Cromwell, c'est certes une pièce longue, ce qui ne la rend pas propice à la mise en scène, mais ce n'est pas pour autant qu'Hugo a oublié qu'une pièce de théâtre, ça se dit. Ça se parle. Quand un long monologue arrive, quelle satisfaction alors de se dire que, seul dans son canapé, on va pouvoir lire à voix haute (j'ai toujours adoré lire à voix haute). Hugo à voix haute, c'est le fantasme de tout lecteur parlant. On dégluti doucement, on fait claquer les rimes et on susurre les allitérations, et on s'envole dans les exclamations de nos chers Anglais. Hugo a cet avantage d'être aussi poète.
Poésie et politique.
Si on a l'habitude de voir un Hugo qui a peu d'empathie pour les rois, avec Mangeront-ils ?, pourtant ici tout semble plus complexe. Cromwell prend le titre. Autrefois le titre était celui de Hernani ou de Ruy-Blas. Ici un tyran prends la place principale. Que se passe-t-il ? Des conjurés ridicules, lâches, et au final, un échec ridicule, un tyran héroïcisé. Étrange.

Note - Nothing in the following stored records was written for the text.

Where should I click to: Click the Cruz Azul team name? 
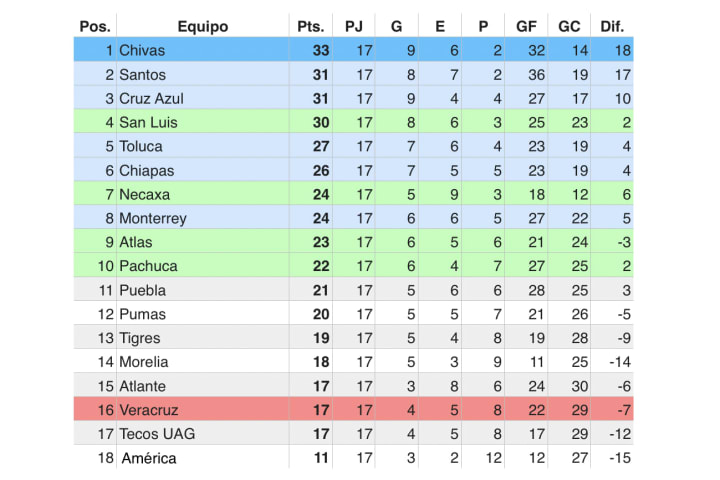[x=151, y=98]
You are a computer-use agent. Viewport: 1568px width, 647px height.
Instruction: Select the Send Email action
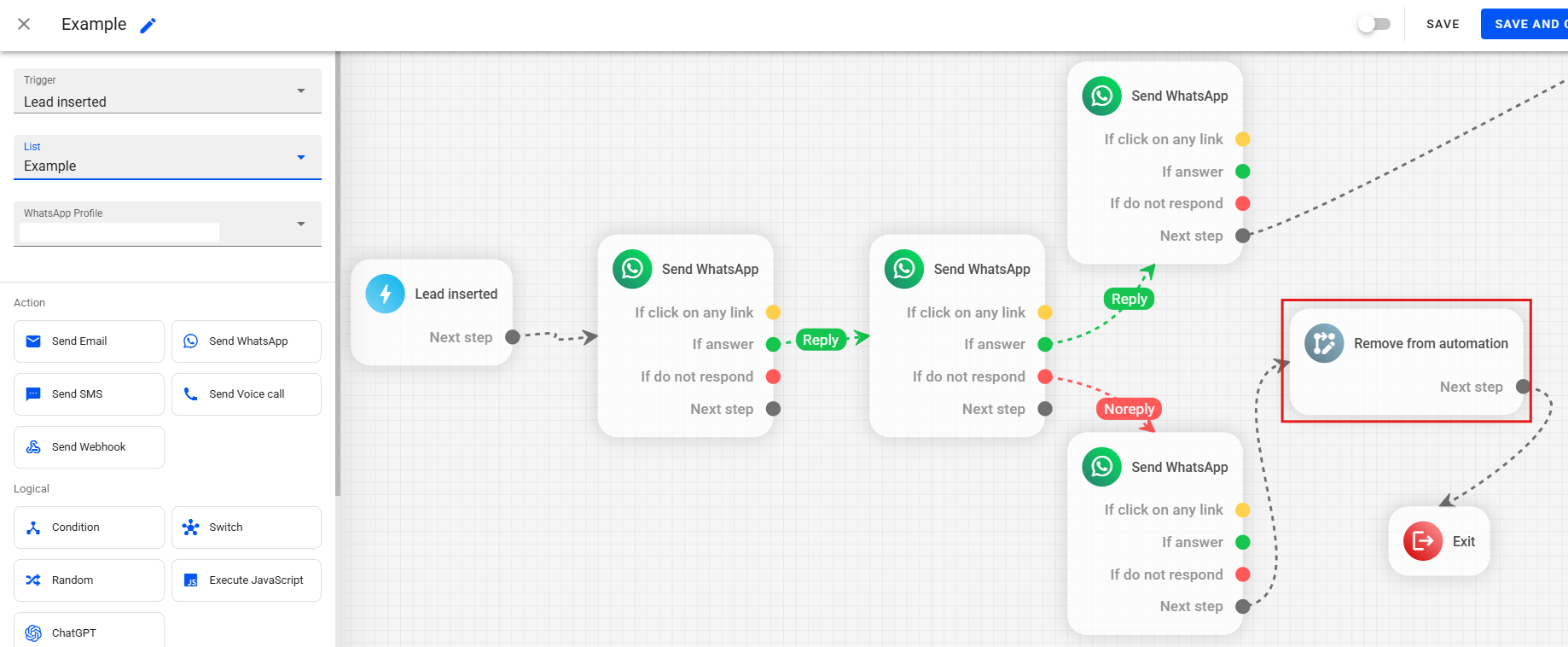[x=89, y=341]
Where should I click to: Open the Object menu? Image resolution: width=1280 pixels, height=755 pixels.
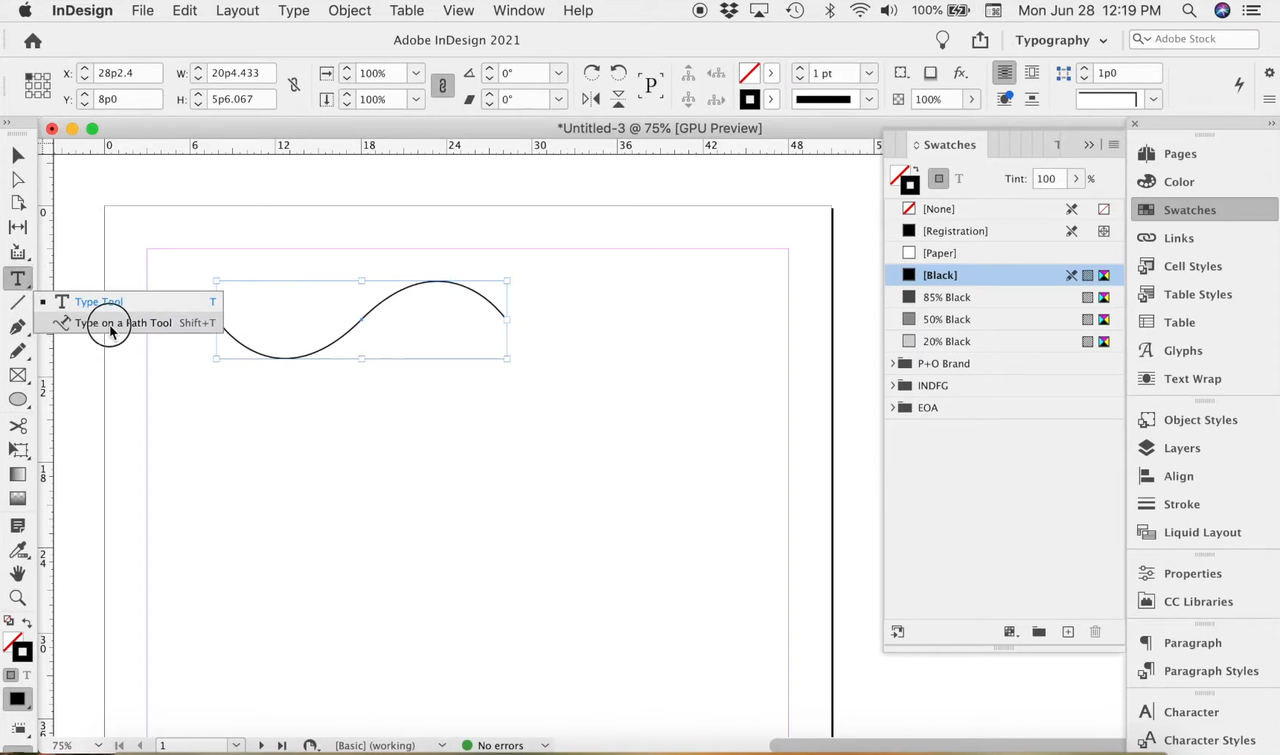(x=349, y=10)
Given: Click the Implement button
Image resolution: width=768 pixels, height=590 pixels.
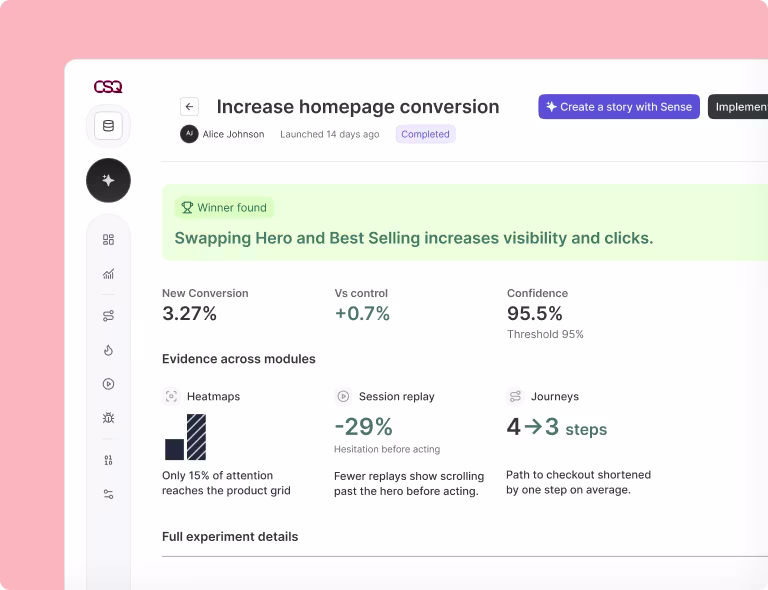Looking at the screenshot, I should 738,107.
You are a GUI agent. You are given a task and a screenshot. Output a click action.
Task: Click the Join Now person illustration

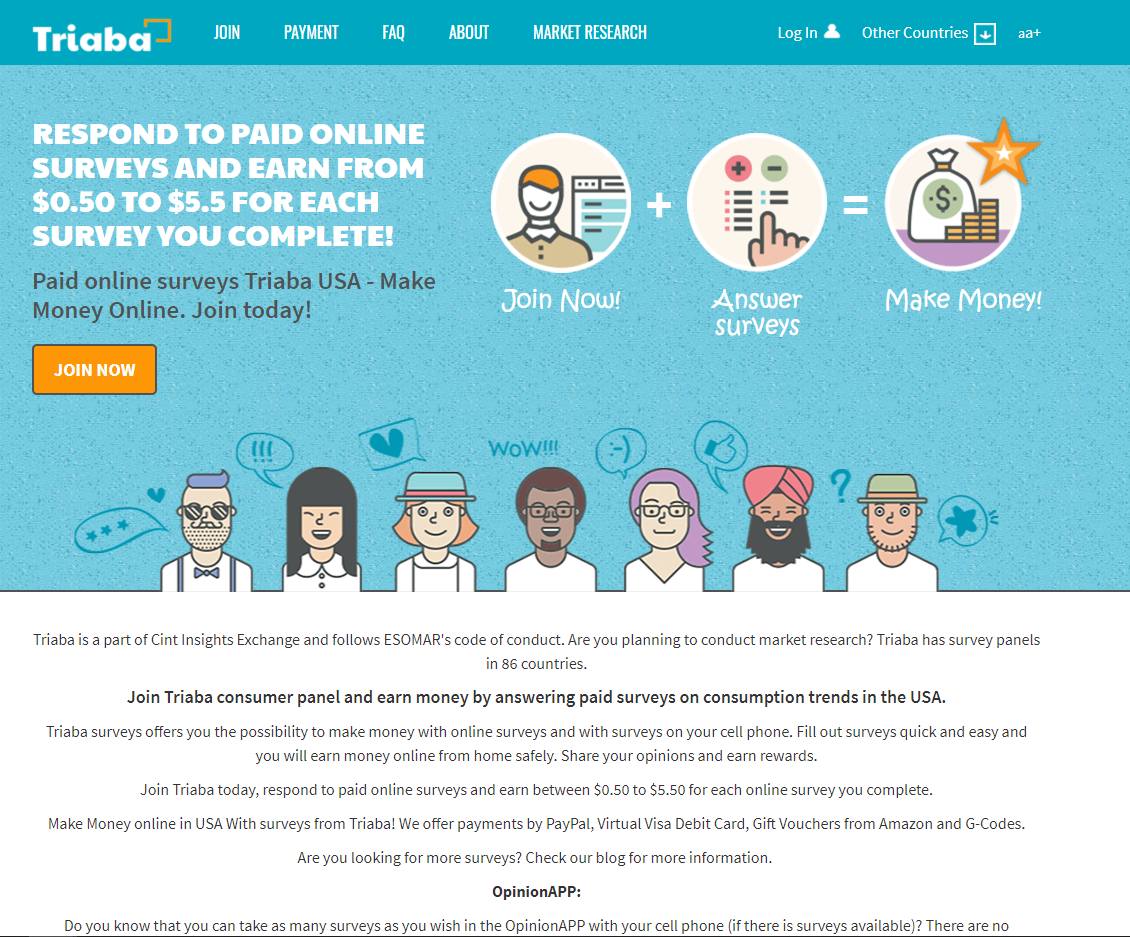click(x=561, y=203)
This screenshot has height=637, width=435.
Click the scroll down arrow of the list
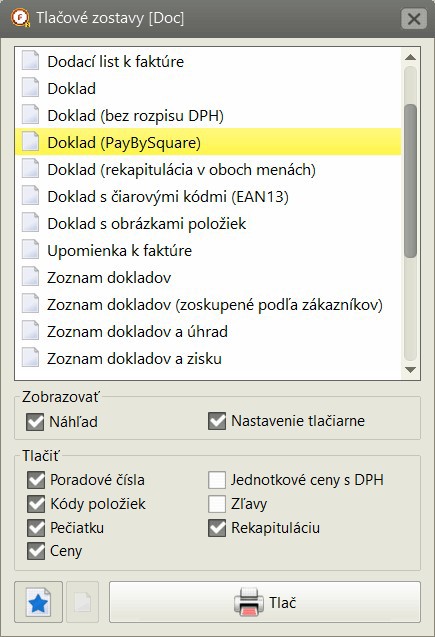[410, 370]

Si l'on ne peut détester Cromwell, peut-être est-ce de la même façon dont on ne peut détester Macbeth ? La quinzième scène de l'acte II, par exemple : le discours d'un Cromwell qui se croit seul et alors se découvre, qui regrette le régicide, qui doute. Mais surtout un Cromwell qui lance à nos narines l'odeur d'une préface qui parlait de sublime et de grotesque : face à un Rochester si grotesque, ne comprenant rien à la situation et prenant pour son allié celui qu'il prévoit pourtant d'assassiner, Cromwell peut-il prendre une autre place que celle du sublime ?
Je vois un peu en noir et blanc, je l'admets, mais pourtant les bouffons eux-mêmes débattent : qui est donc ici le plus fou ? Cromwell parce qu'il va mourir, certes, mais pourtant les autres le battent de ridicule.
Poésie et drame.
Ces quatre bouffons, ces quatre fous, que font-ils, sinon admirer le drame, rire de tous ? Ce qu'il y a de mieux à faire, c'est bien de choisir la meilleure place pour être le mieux installé des fous.
Si Cromwell fait peur par sa taille ou par je ne sais quoi, c'est pourtant bien dommage, parce que Cromwell c'est du drame comme il est si agréable d'en trouver, c'est de l'ironie, c'est du grotesque et du sublime si justement dosés, c'est une théorie magnifiquement illustrée.
Plutôt du théâtre théorisé ensuite :
Laissons donc à Cromwell la gloire qu'il mérite.